_Exercise goal_
Within the listing below, how many lines feature the word "Task"? Reply with only that number.

_The input_
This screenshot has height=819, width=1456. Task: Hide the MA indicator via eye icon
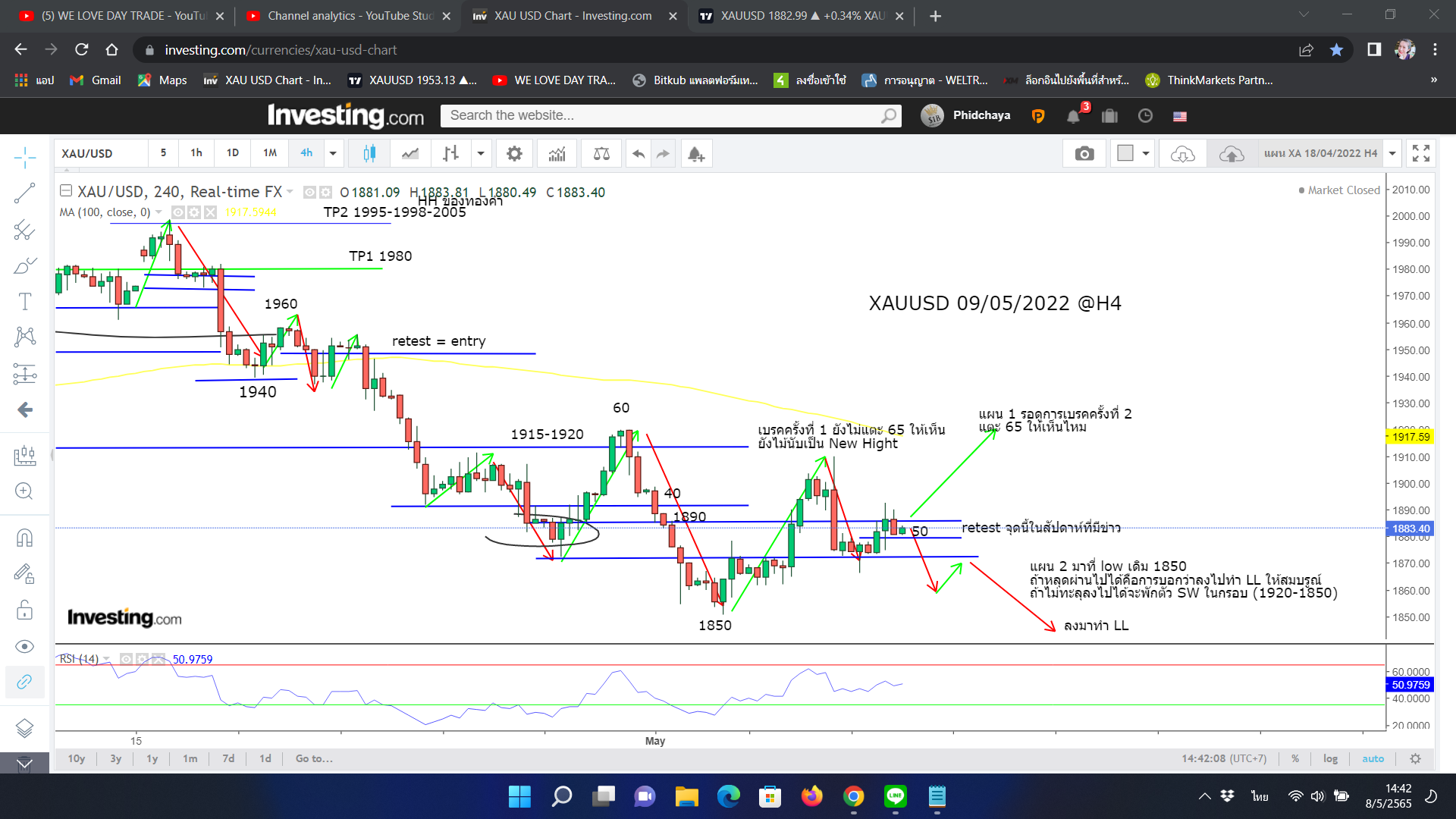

--

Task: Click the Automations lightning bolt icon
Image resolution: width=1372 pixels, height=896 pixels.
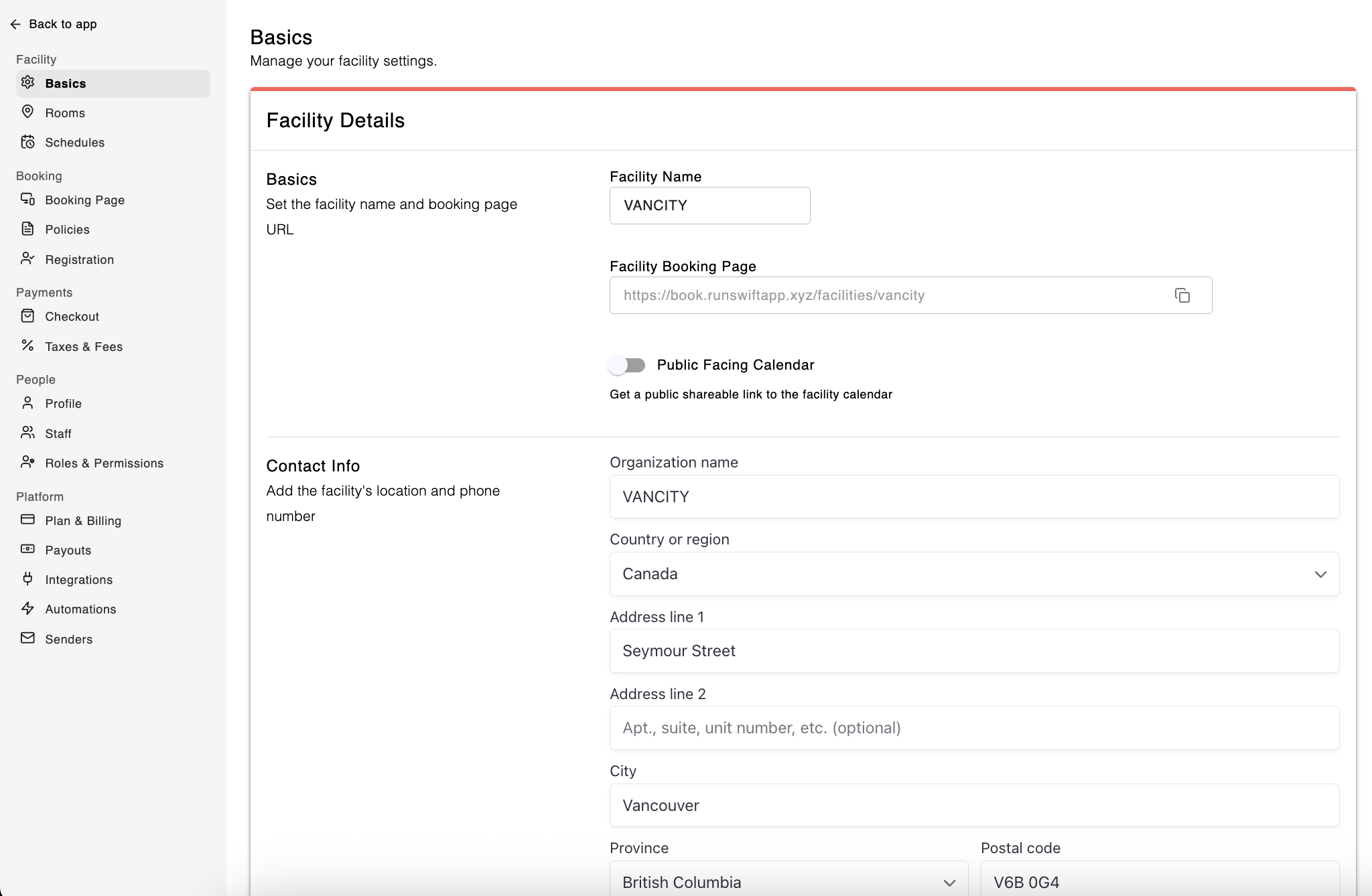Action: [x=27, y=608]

...

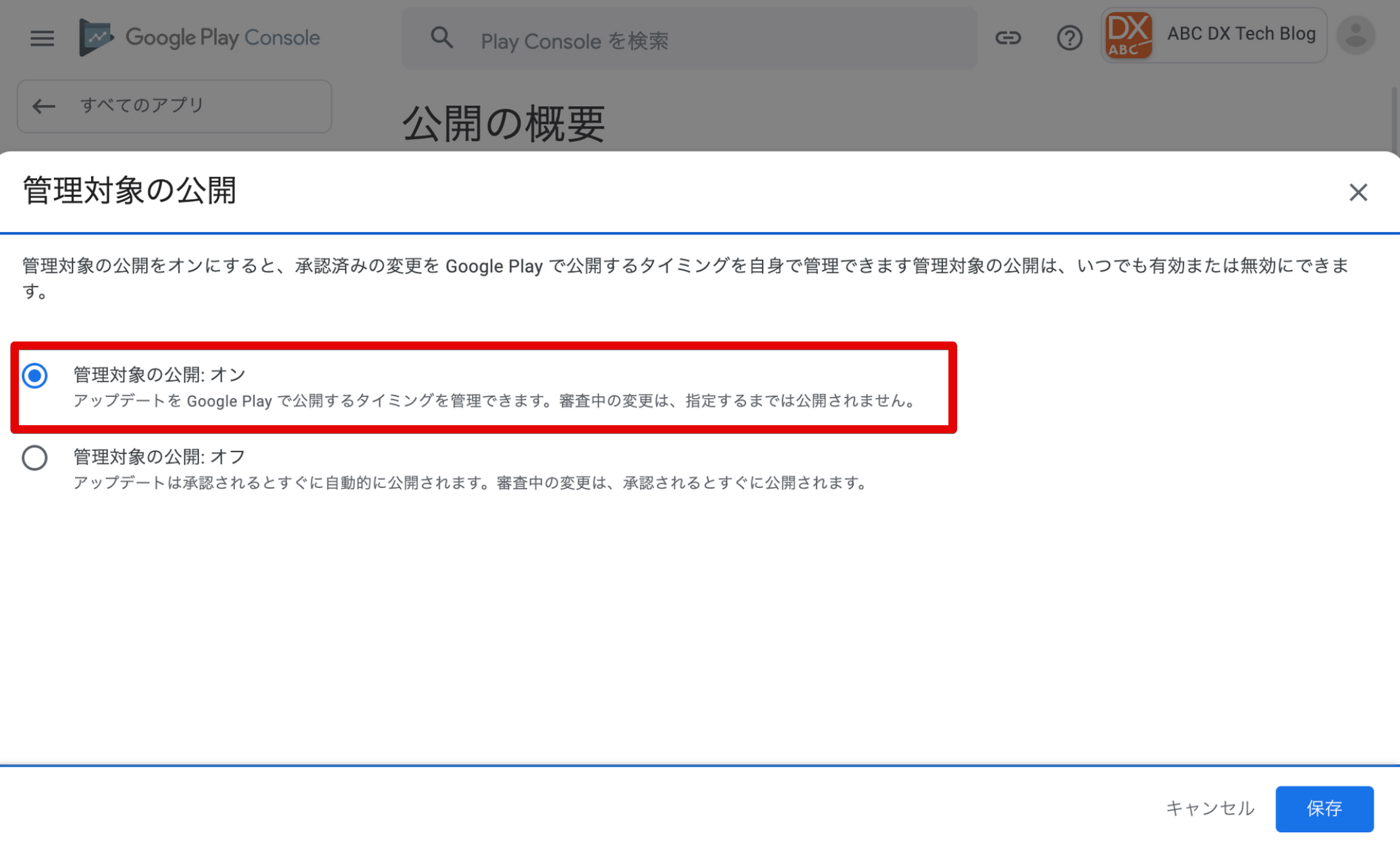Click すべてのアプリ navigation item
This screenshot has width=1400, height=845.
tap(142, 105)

_Exercise solution_
2